- _Stored items_:
↓

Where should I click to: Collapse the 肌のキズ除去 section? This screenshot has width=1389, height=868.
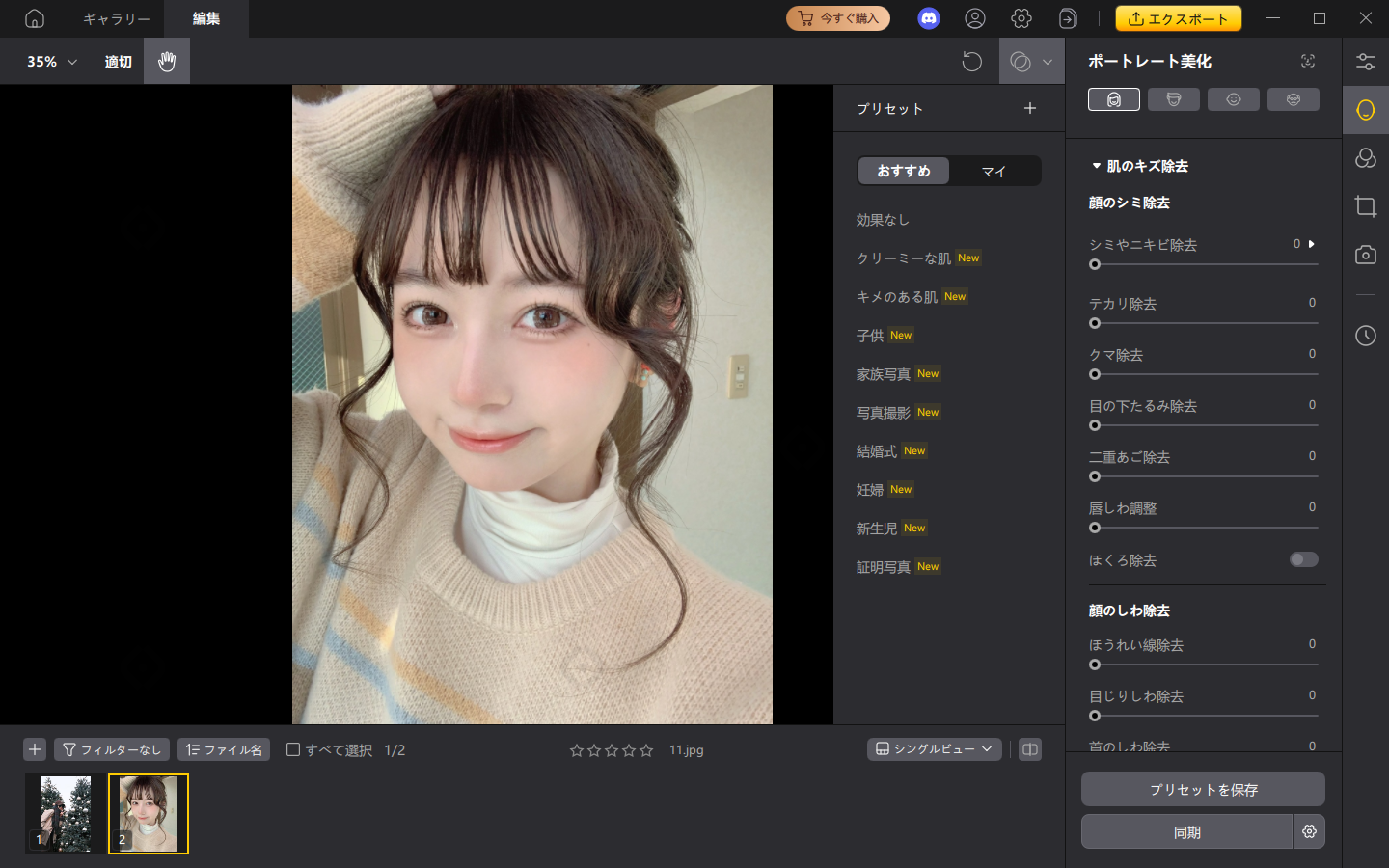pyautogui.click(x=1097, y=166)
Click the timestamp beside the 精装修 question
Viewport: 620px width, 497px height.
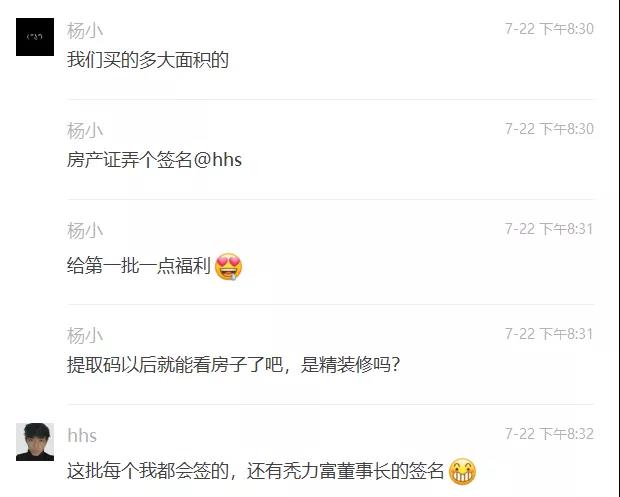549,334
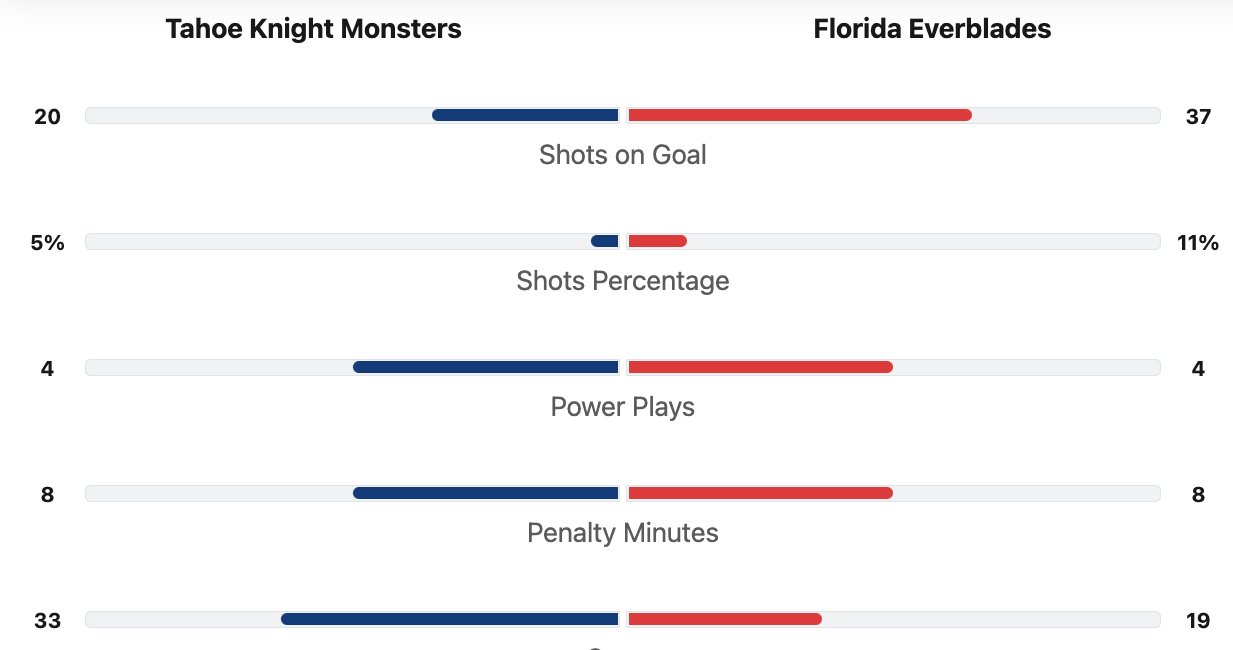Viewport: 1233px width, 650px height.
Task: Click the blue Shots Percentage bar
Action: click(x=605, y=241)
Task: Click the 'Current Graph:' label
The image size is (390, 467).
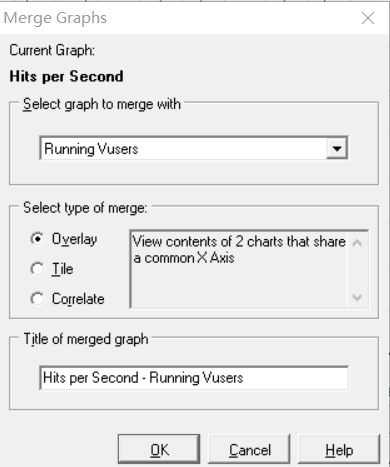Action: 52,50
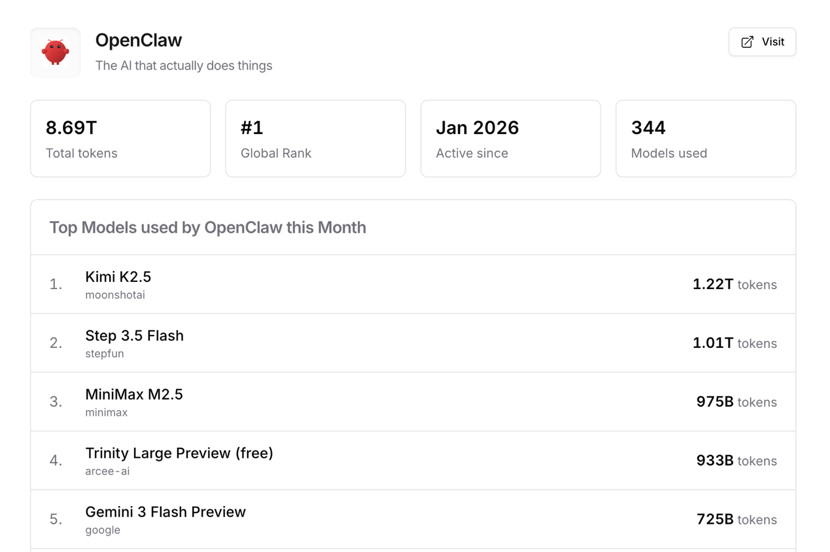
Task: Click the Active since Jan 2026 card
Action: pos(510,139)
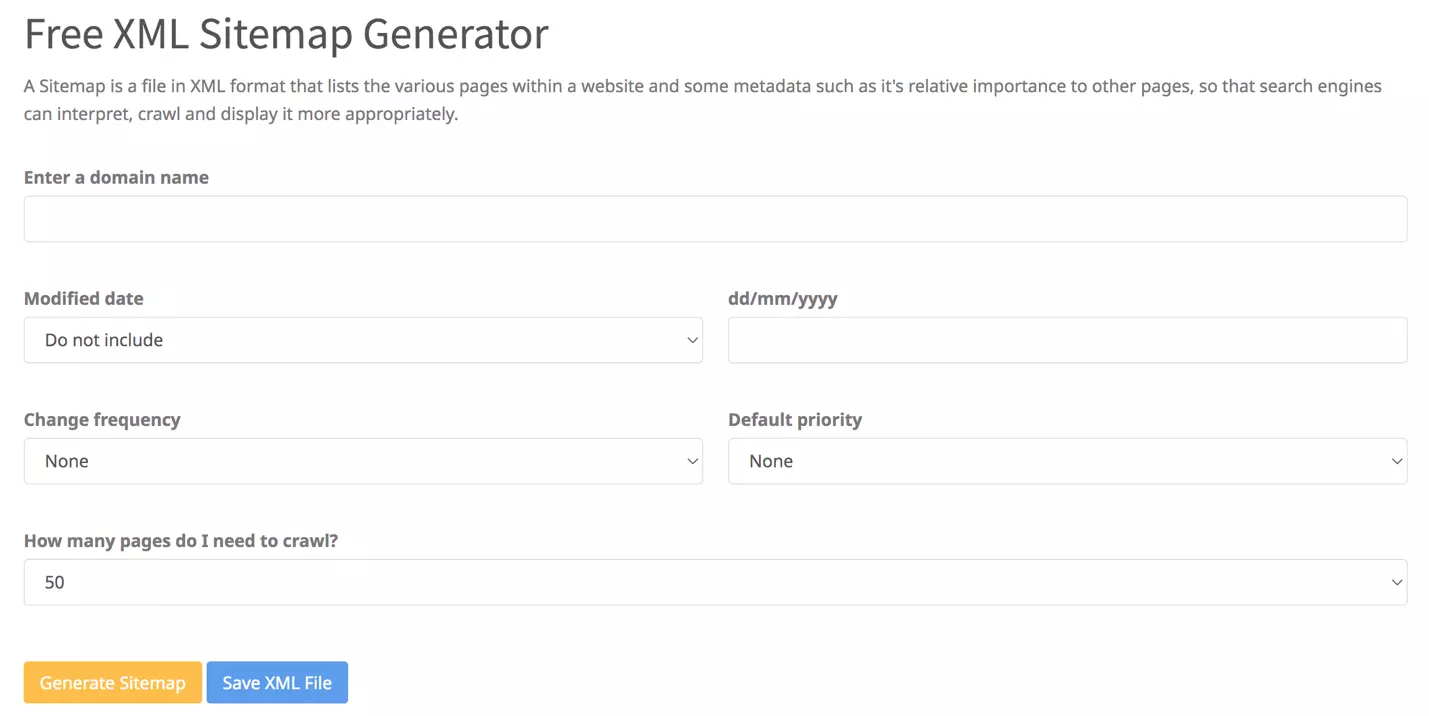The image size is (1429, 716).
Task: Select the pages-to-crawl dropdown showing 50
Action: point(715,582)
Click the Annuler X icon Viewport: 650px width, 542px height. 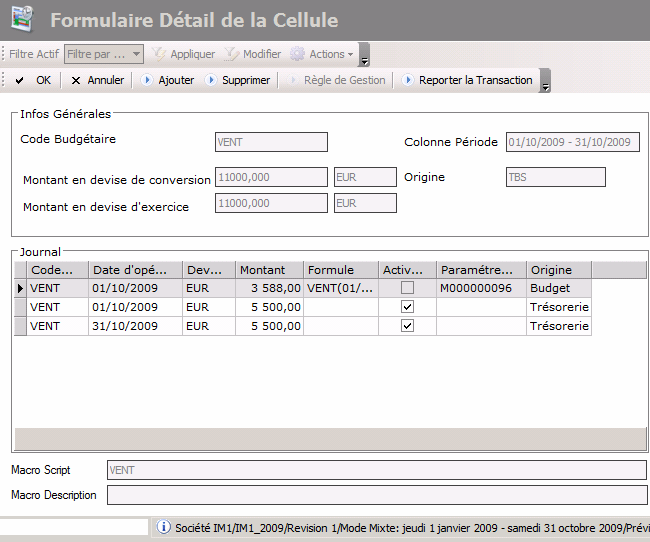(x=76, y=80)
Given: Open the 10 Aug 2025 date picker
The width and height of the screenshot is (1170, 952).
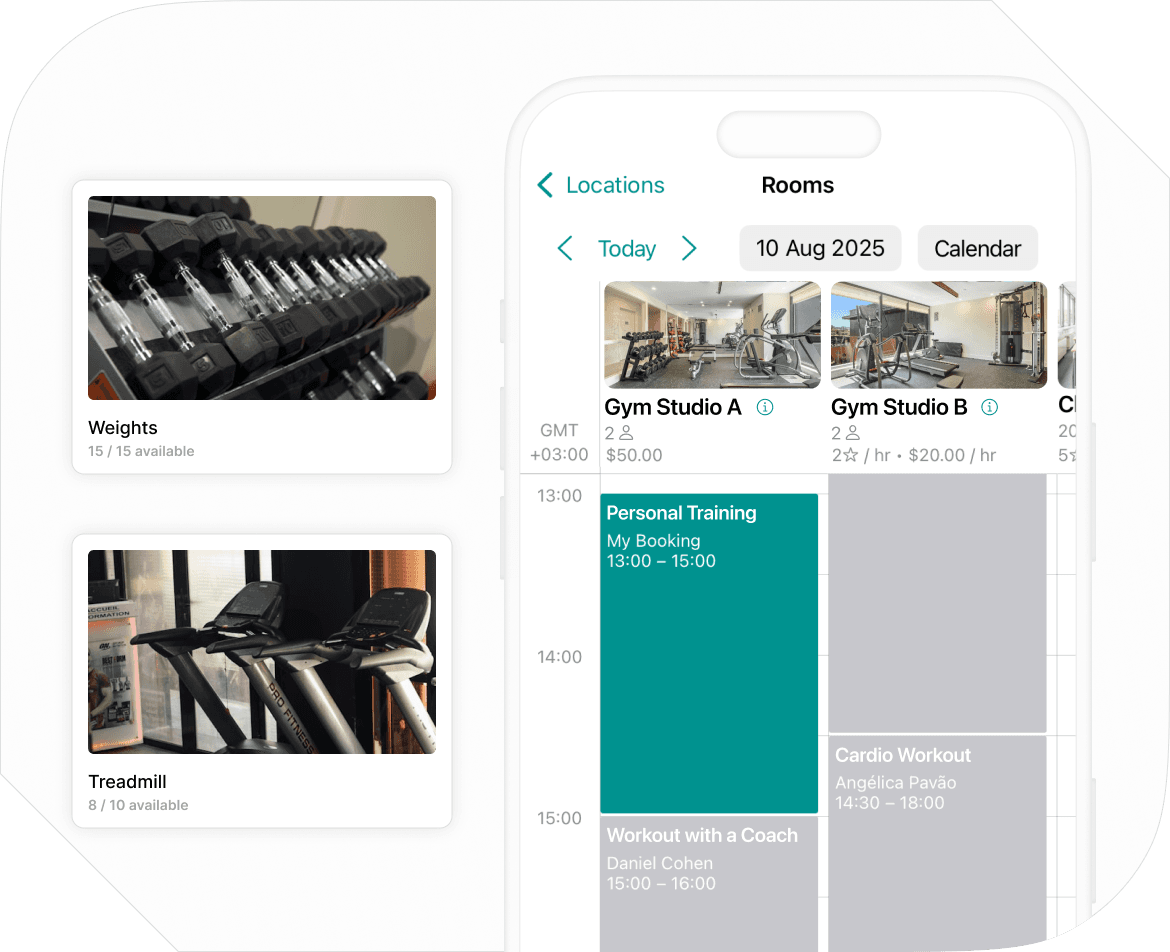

↑

- _What is being asked_:
Leave out the pictures and restate, word for word, the lines from the top of the data through the line containing "Task: Click the 'Current Graph:' label", both included.

- _Result_:
Where should I click to: Collapse the 肌のキズ除去 section? This screenshot has width=1389, height=868.
pyautogui.click(x=1097, y=166)
Click the timestamp beside the 精装修 question
Viewport: 620px width, 497px height.
549,334
Viewport: 1233px width, 650px height.
Task: Click the blue Shots Percentage bar
Action: click(x=605, y=241)
Task: Click the 'Current Graph:' label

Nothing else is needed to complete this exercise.